By Christopher Sabatini
An important role of international electoral observation is to determine not only whether a given election is “clean” (no fraud committed in the issuing and counting of votes), but also whether the electoral process was “free and fair.” There is no one manual establishing a uniform set of international standards; the Organization of American States, the European Union, and the Carter Center, for instance, each has its own manual. Nevertheless, the international community has agreed on a general set of principles of “best practices” to evaluate the degree of fairness and freedom of electoral processes:
1) Freedom from coercion: voting authorities are supposed to ensure that voters are not coerced or bribed to participate in the elections or cast their vote for a specific side.
2) Use of public resources for partisan purposes: gross, overt use of state resources—funds, state offices, armed forces, other public officials, materials, social welfare programs—for partisan or campaign purposes creates an unlevel playing field.
3) Relatively equal access to public media: unequal content, air or paper space, and unequal coverage in public media for partisan purposes during the campaign creates an unfair playing field.
4) Voter access to information: all major candidates should be able to distribute materials and information without intimidation or efforts to block by opponents.

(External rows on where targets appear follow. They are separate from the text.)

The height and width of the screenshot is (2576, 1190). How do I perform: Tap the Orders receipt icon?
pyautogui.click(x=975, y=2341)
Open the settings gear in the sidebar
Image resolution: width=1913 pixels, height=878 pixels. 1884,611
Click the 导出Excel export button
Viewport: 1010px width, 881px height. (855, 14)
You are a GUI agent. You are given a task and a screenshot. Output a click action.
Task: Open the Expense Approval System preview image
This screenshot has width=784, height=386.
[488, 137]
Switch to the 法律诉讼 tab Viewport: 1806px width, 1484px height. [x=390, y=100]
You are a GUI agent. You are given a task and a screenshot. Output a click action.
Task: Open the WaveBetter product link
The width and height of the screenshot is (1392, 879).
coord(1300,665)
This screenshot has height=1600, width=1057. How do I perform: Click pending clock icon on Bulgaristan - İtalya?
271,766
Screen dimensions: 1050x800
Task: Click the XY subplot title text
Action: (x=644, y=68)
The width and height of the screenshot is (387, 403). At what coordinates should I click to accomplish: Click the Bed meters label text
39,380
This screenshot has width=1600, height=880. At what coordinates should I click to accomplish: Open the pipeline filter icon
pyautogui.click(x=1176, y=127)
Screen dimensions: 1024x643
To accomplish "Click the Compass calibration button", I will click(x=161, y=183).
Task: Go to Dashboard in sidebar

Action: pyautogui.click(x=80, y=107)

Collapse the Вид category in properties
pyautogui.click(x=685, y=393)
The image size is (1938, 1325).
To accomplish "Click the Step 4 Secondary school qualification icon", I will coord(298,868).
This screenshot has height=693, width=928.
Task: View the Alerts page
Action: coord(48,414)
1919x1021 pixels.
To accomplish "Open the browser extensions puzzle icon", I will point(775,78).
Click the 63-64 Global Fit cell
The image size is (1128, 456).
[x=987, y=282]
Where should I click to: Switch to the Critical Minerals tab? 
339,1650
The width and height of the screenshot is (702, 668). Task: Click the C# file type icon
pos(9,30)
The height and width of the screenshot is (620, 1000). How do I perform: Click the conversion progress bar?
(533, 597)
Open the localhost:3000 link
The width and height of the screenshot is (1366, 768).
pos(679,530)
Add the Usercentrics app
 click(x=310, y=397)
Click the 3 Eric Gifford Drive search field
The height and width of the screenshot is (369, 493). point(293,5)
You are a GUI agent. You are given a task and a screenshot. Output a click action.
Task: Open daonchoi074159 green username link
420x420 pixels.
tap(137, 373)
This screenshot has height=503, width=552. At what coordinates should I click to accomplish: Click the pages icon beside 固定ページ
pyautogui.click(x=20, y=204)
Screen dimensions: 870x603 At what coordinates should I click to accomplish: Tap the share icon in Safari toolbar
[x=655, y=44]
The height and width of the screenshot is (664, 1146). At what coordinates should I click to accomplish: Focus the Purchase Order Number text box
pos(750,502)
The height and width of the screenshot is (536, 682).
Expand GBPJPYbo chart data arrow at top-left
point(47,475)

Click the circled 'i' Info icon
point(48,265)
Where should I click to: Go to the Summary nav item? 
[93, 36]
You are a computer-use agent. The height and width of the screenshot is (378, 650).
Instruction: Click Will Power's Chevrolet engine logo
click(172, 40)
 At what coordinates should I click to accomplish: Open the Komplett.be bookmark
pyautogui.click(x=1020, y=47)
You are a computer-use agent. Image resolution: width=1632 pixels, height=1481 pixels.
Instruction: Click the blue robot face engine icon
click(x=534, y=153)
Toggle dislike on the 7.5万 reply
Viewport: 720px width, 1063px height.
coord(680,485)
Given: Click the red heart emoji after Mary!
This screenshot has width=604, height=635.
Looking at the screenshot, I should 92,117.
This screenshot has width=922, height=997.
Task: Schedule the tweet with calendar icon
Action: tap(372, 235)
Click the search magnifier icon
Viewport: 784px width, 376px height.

5) Secrecy of the vote: voters should be assured that their vote is secret and that their participation will not be used against them on Election Day. (This latter one is a tough one because in countries where there is obligatory voting, state authorities do have access to who has voted and can—though often don’t—fine those who don’t cast a ballot. But using that information in a partisan manner to get people to vote on election day (something the PRI used to do) is a violation and falls under the coercion of voters—because in many cases the intimidator doesn’t know how the voter will vote—though often they will pretend they can.)
6) Transparency of the voting process: to ensure confidence in the voting process, credible, non-partisan groups should be allowed to observe voter lists (through a sample), the processes for establishing voting locations, the voting process (with due respect for secrecy) and the process or algorithms for tabulating votes.
7) Transparency of financing: party and candidate spending on campaigns should be reported according the local laws and should be transparent.
8) Impartiality of Electoral Authorities: officials regulating an election must act in a non-biased, effective, transparent and accountable manner.
9) Impartiality of Electoral Laws: electoral laws must be approved with the consent of and input from leading opposition forces, must be enforced impartially, and should not be changed unilaterally or in an ad hoc manner (i.e., on Election Day).
10) Elected officials must recognize the results of the election, and allow for a smooth transfer of full powers to new winners.